Wrestling: Stinson – 9, Kimmons – 10

First things first, neither of these fighters are typically praised for their wrestling skills. However, with nearly 70 fights between them, they’ve both experienced just about everything you can inside of a cage.

Stinson’s lengthy frame is a huge asset in the stand-up department, but it can be troublesome against an opponent looking for takedowns. He fared well against Nate James in Bellator, and he’ll need to keep a wide base when Kimmons aims to get this fight to the mat.

Kimmons’ frame is much more compact and lends itself to the wrestling game much more so than Stinson’s. But, even armed with a lethal submission game, Kimmons’ ability to get a fight to the ground involves more clinching and brute strength than well-timed power doubles.
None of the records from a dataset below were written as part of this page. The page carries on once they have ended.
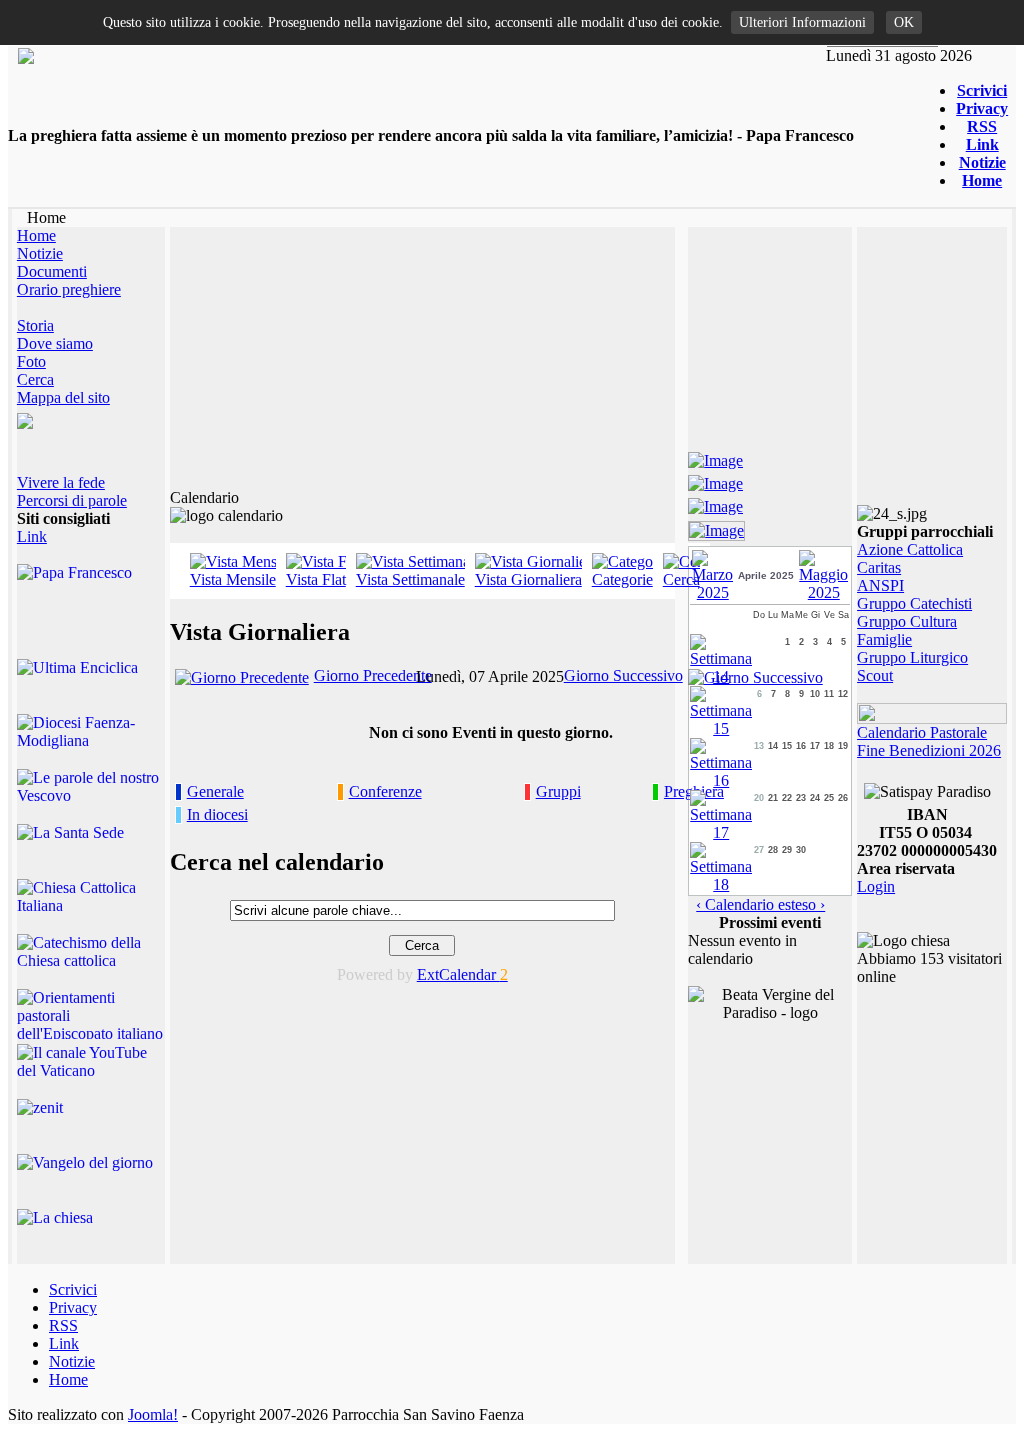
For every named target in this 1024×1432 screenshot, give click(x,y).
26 (843, 798)
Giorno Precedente (373, 675)
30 (801, 850)
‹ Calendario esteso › (760, 904)
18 (829, 746)
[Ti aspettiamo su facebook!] (715, 457)
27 (759, 850)
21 (773, 798)
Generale (215, 791)
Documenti (52, 271)
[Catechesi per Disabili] (716, 527)
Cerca (35, 379)
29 (787, 850)
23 (801, 798)
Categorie (622, 579)
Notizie (982, 162)
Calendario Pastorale (922, 732)
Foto (31, 361)
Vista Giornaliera (528, 579)
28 (773, 850)
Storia (35, 325)
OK (904, 22)
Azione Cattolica (910, 549)
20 (759, 798)
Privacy (982, 108)
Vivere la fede (61, 482)
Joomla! (153, 1414)
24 (815, 798)
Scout (875, 675)
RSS (982, 126)
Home (982, 180)
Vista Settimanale (410, 579)
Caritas (879, 567)
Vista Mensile (233, 579)
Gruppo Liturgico (912, 657)
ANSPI (880, 585)
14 (773, 746)
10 (815, 694)
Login (876, 886)
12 (843, 694)
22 (787, 798)
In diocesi (217, 814)
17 (815, 746)
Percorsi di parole (72, 500)
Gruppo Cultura (907, 621)
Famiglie (884, 639)
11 (829, 694)
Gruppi (558, 791)
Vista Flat (316, 579)
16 (801, 746)
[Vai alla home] (26, 58)
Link (982, 144)
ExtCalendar (462, 974)
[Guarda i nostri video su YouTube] (715, 480)
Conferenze (385, 791)
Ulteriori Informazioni (802, 22)
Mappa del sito (63, 397)
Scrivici (982, 90)
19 (843, 746)
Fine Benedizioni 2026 (929, 750)
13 (759, 746)
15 (787, 746)
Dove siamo (55, 343)
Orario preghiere (69, 289)
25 (829, 798)
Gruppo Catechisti (914, 603)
Against Stinson, he’ll want to employ that same strategy to drag this contest to his comfort zone.


This is an intriguing fight on many levels. Although Stinson and Kimmons have never faced each other, they are undoubtedly familiar with one another. With each having tasted the big show in the past, a win for either fighter could go a long way toward another call up from the UFC. The questions is, who wants it more? Kimmons has looked reinvented at welterweight, as evidenced by his three-fight winning streak, but how will he perform against a tall, hard-hitting foe like Stinson? Can Stinson score yet another highlight-reel, first-round stoppage that captures the attention of Zuffa brass?

Total: Stinson – 28, Kimmons – 29

Verdict: On paper, Kimmons has faced tougher competition and has the grappling arsenal to submit Stinson. But I’m not convinced he can get inside without eating some big shots from the far more explosive Stinson. In this contrast of styles, look for Stinson to wobble Kimmons late in the first round and finish him off with ground-and-pound.